So yesterday I started feel funny. I wanted to vomit, had numbness in my limbs. It was strange.
Then last night, I was up every hour with a new complaint. Fever. Chills. Joint pain. Headaches. I kept going through the symptoms in my head. These were all symptoms of malaria but.... I didn't have malaria! I couldn't! God wouldn't do that to me... and well, malaria is some feared disease that makes you feel really bad. I didn't feel REALLY bad. Just strange.
Today, I've had no appetite. But for the most part, all my symptoms have gone. I've had a few chills and a slight fever but not much else. By mid afternoon, I was convinced it was some intestinal thing that my body had just gotten rid of. But Margaret wanted to test me just in case.
I knew it would be negative as I don't feel THAT bad. But I figured, why argue. Just do the test and be done with it. Then we could figure out what is causing this problem.

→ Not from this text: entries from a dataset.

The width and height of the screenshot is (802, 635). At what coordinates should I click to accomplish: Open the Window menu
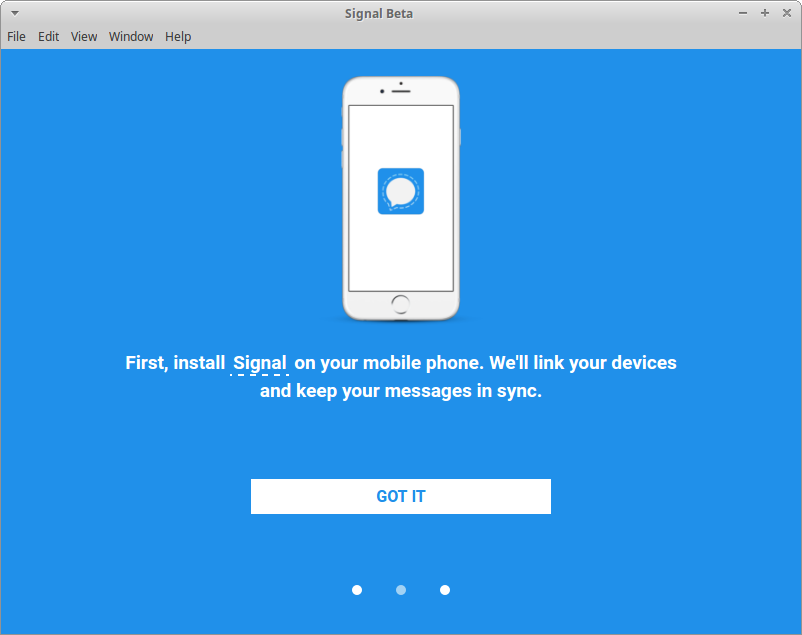[x=131, y=36]
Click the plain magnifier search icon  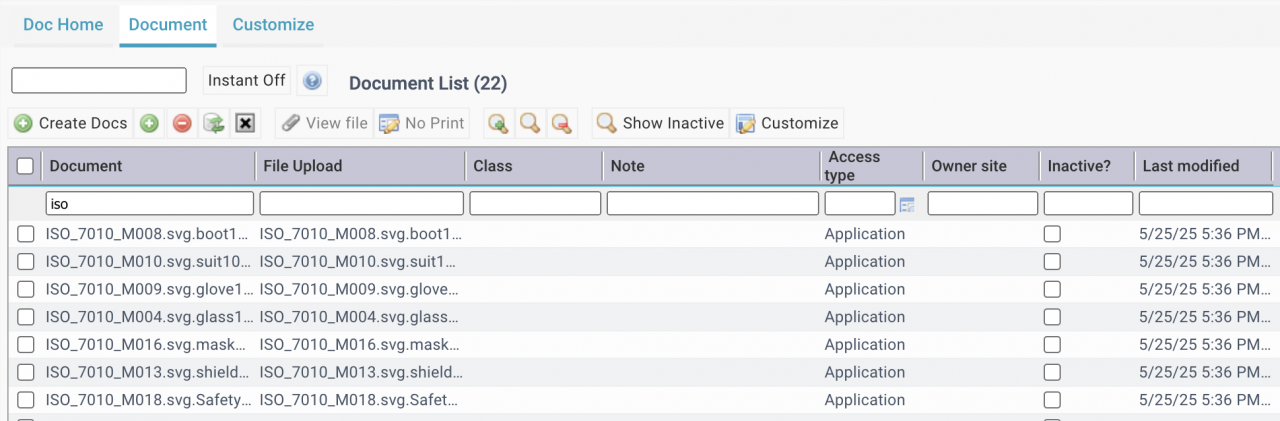point(530,123)
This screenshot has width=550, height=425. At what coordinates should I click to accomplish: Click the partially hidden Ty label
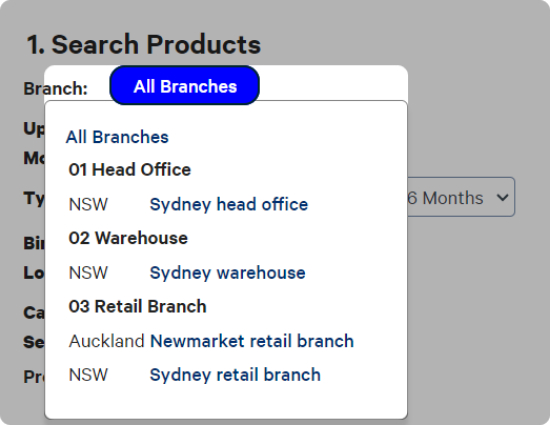pyautogui.click(x=34, y=198)
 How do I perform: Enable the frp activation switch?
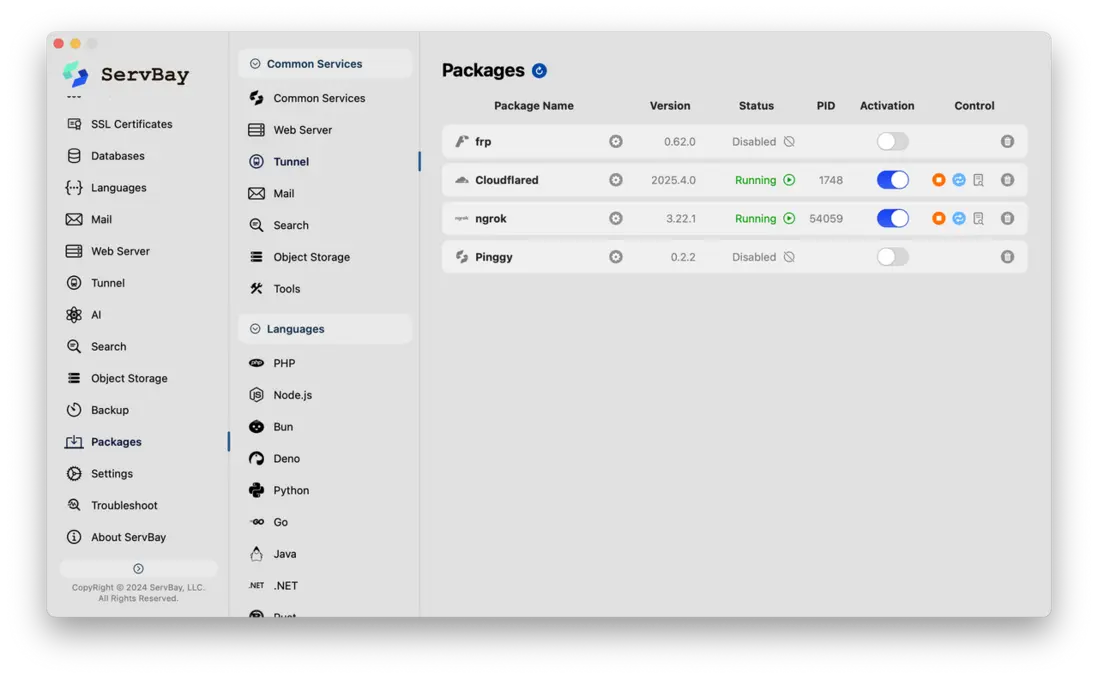point(892,142)
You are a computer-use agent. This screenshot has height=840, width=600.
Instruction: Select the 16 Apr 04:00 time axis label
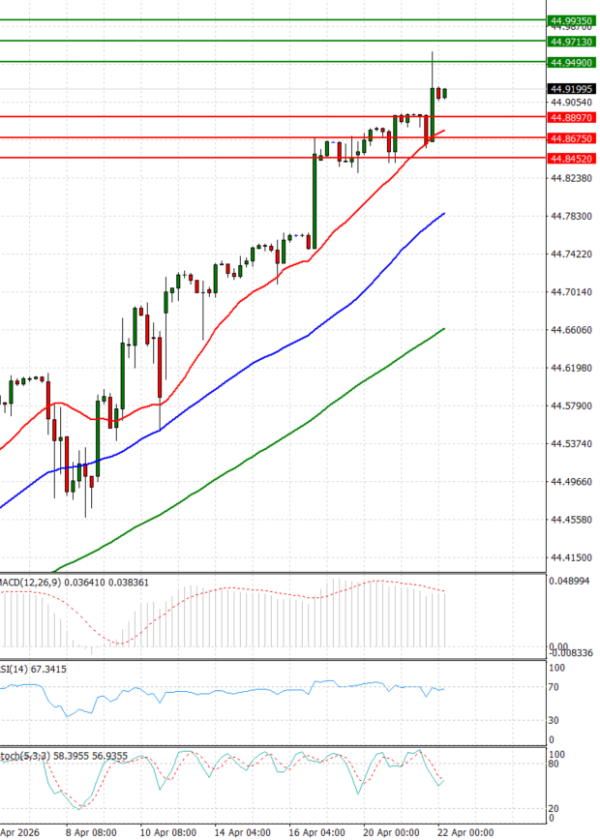(x=320, y=830)
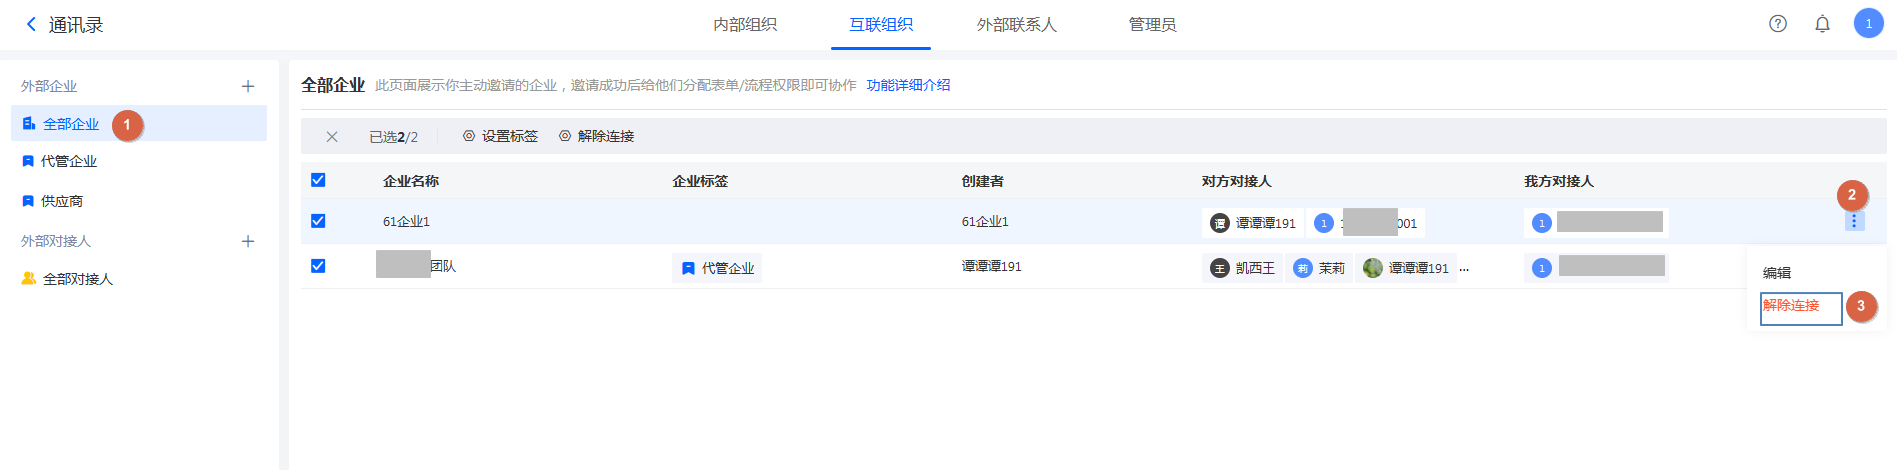Viewport: 1897px width, 470px height.
Task: Open the notifications bell icon
Action: tap(1822, 24)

When she told me I had malaria, I laughed. I couldn't believe it. I even made her show me the results. Yeah, so I don't feel super great but COME ON! This is all it is? Malaria. Really?
Margaret shook her head in confusion and laughed with me. Silly American.
Lest you think me some sick masochist, let me explain.
All my life I've worried about getting malaria and having the disease lay dormant in my body, wreaking havoc on my system. And more recently, I've been watching little children come into the clinic and die of malaria because it wasn't treated quickly enough. The word 'Malaria' has had this aura of fear and mystery. But mostly fear.
I had been praying that somehow miraculously I would never get it. But God chose to do something else. I now have it. But instead of fear, I'm annoyed. How could I have feared this for so long? It's really not as bad as I thought.
I know... I know... I'm an idiot for saying it. Don't I realize that there are different kinds of malaria? Don't I understand that it kills more people each year than I can count? How dare I say that it's nothing? But that is what I'm doing.
It's like being afraid of this scary monster in my closet and then learning it's just an umbrella.
I feel oddly disappointed -- in a relieved sort of way. ha ha
But seriously, I do ask that you'd be praying for a quick recovery all the same. Thanks.